Parece que Alfred Nobel se mortificou com os usos destrutivos que deram à sua bem-intencionada e útil invenção, a dinamite. São coisas que acontecem a quem inventa. A invenção sai-lhe das mãos, vai por aí fora, saltitona, medra e viceja, ganha vidas, tomam-na em mãos e, um dia, o que era para fins de engenharia e para melhoramentos está a servir para matar a eito, pum, pum, zás. Pobre Nobel, um muito inteligente visionário que acabou surpreendido com os usos e abusos de que é capaz a velhinha e imutável natureza humana. Distrações de génio.

Outra invenção que também deu para o torto foi a rede social. Uma coisa muito bem pensada, muito útil, e que tinha e tem propósitos louváveis, grandes utilidades e vantagens, tão grandes e tão evidentes que nem é preciso enumerá-las. E que as tem, não haja dúvidas (até um desconfiado como eu as reconhece). Mas, ao mesmo tempo, também trilha maus caminhos (quer dizer, trilham nela ou com ela, que a rede social, coitada, em si mesma, é inocente, é apenas instrumento das mãos que lhe põem).

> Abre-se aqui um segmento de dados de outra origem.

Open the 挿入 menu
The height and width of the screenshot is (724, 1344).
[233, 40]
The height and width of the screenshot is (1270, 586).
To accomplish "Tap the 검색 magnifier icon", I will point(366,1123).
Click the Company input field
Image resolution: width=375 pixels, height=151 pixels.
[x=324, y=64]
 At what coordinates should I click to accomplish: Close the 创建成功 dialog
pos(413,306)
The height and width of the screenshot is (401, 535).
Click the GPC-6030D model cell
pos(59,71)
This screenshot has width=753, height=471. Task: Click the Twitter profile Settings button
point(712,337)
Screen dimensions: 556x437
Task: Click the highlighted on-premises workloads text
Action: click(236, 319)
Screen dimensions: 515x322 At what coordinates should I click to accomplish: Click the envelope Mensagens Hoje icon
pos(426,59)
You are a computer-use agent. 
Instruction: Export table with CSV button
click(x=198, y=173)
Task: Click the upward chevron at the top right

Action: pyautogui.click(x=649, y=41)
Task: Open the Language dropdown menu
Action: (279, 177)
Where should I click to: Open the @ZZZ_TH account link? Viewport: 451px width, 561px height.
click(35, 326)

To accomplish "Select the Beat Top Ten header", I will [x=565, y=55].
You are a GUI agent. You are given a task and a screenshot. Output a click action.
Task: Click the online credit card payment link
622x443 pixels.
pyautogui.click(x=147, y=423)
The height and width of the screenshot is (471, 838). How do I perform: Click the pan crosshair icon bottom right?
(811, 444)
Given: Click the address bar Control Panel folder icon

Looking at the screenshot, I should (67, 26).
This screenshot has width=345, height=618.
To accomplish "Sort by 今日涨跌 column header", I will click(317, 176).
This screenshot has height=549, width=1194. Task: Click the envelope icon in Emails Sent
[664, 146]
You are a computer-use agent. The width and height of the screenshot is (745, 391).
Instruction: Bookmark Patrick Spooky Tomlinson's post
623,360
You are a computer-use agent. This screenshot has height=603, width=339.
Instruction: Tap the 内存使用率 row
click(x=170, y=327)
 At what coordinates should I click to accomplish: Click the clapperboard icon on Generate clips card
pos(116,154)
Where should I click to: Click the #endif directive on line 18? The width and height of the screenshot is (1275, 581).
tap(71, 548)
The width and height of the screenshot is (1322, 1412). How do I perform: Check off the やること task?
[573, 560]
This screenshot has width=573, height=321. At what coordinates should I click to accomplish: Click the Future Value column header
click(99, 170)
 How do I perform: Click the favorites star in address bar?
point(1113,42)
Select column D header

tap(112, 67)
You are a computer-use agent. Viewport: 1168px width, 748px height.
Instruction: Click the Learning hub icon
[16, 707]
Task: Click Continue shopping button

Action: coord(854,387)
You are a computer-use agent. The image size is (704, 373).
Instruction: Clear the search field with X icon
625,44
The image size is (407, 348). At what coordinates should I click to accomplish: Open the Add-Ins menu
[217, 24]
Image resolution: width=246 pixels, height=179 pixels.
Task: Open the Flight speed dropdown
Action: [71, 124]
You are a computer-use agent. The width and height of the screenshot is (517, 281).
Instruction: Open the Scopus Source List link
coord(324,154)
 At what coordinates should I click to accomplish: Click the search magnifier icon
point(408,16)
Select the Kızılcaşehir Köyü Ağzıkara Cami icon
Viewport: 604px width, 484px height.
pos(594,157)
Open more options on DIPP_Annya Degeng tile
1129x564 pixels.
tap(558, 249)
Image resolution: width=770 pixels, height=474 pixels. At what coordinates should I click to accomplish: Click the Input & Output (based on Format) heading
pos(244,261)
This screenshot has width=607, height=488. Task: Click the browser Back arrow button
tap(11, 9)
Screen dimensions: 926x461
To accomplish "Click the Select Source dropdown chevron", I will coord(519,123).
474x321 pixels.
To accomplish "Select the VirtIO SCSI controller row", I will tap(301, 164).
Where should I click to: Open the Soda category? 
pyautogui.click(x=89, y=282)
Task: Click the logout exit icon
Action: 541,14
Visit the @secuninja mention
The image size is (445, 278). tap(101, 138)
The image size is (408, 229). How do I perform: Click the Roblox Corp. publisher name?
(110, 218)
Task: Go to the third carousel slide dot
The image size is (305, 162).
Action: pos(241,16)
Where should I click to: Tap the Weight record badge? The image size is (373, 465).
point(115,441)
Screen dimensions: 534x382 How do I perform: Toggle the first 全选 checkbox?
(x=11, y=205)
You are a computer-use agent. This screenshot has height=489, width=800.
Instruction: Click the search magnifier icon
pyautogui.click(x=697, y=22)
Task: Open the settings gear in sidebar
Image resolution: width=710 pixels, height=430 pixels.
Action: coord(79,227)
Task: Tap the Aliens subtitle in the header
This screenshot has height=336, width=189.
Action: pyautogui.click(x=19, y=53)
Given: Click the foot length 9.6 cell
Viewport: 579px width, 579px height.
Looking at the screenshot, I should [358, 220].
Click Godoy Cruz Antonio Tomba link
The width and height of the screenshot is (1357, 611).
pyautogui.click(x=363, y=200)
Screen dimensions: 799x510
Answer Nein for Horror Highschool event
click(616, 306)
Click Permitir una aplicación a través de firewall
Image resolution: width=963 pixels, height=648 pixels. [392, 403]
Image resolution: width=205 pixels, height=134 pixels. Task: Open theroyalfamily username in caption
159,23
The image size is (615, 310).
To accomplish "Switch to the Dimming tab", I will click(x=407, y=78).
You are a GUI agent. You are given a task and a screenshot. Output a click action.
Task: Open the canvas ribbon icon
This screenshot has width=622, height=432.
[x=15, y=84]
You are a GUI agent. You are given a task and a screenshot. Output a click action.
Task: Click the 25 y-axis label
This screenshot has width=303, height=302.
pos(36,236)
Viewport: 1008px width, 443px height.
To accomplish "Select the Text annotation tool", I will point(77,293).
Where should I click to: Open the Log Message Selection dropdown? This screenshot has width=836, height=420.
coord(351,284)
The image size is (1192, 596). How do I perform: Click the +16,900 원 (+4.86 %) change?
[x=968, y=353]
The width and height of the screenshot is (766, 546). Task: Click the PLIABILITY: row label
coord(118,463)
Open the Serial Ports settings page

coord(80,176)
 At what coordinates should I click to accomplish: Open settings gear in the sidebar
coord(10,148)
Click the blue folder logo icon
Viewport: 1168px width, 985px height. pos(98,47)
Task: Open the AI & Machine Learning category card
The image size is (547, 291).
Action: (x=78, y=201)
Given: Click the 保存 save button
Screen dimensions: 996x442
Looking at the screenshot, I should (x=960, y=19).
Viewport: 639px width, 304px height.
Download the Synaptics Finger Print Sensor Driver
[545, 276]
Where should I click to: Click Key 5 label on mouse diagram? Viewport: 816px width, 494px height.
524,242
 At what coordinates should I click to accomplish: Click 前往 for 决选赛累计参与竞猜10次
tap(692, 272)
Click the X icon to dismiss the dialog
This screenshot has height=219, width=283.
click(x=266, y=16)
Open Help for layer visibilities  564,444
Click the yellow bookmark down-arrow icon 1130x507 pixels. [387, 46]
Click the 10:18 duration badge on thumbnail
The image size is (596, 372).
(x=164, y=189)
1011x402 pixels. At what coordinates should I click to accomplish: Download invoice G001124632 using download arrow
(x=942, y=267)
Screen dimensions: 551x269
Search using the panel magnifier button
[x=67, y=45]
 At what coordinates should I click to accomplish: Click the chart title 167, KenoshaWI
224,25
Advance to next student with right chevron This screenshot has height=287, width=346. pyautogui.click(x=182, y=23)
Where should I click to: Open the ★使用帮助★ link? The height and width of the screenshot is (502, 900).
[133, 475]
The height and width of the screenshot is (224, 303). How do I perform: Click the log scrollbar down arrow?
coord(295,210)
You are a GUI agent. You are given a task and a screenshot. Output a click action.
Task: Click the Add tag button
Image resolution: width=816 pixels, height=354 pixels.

Caminhos maus como a aniquilação da privacidade, o vazadouro de ódios e outras sujidades e o fio com que se tecem toda a sorte de manipulações e falsidades. Tudo isso é sabido, embora a sua natureza de óbvio que já é ululante não impeça que cada vez mais esteja a tomar conta do espaço e a comer o tempo, como se fosse uma grande armadilha que, embora mostre bem as garras, seduz de tal forma que não há resistência possível. Talvez porque a rede social seja a quintessência da ilusão, um perfeito truque de magia, um veneno de sabor tão doce, tão doce que os lábios não lhe resistem, mesmo que saibam, intuam ou ouçam que, depois de tocar no néctar, pode já não haver regresso do lado de lá do espelho.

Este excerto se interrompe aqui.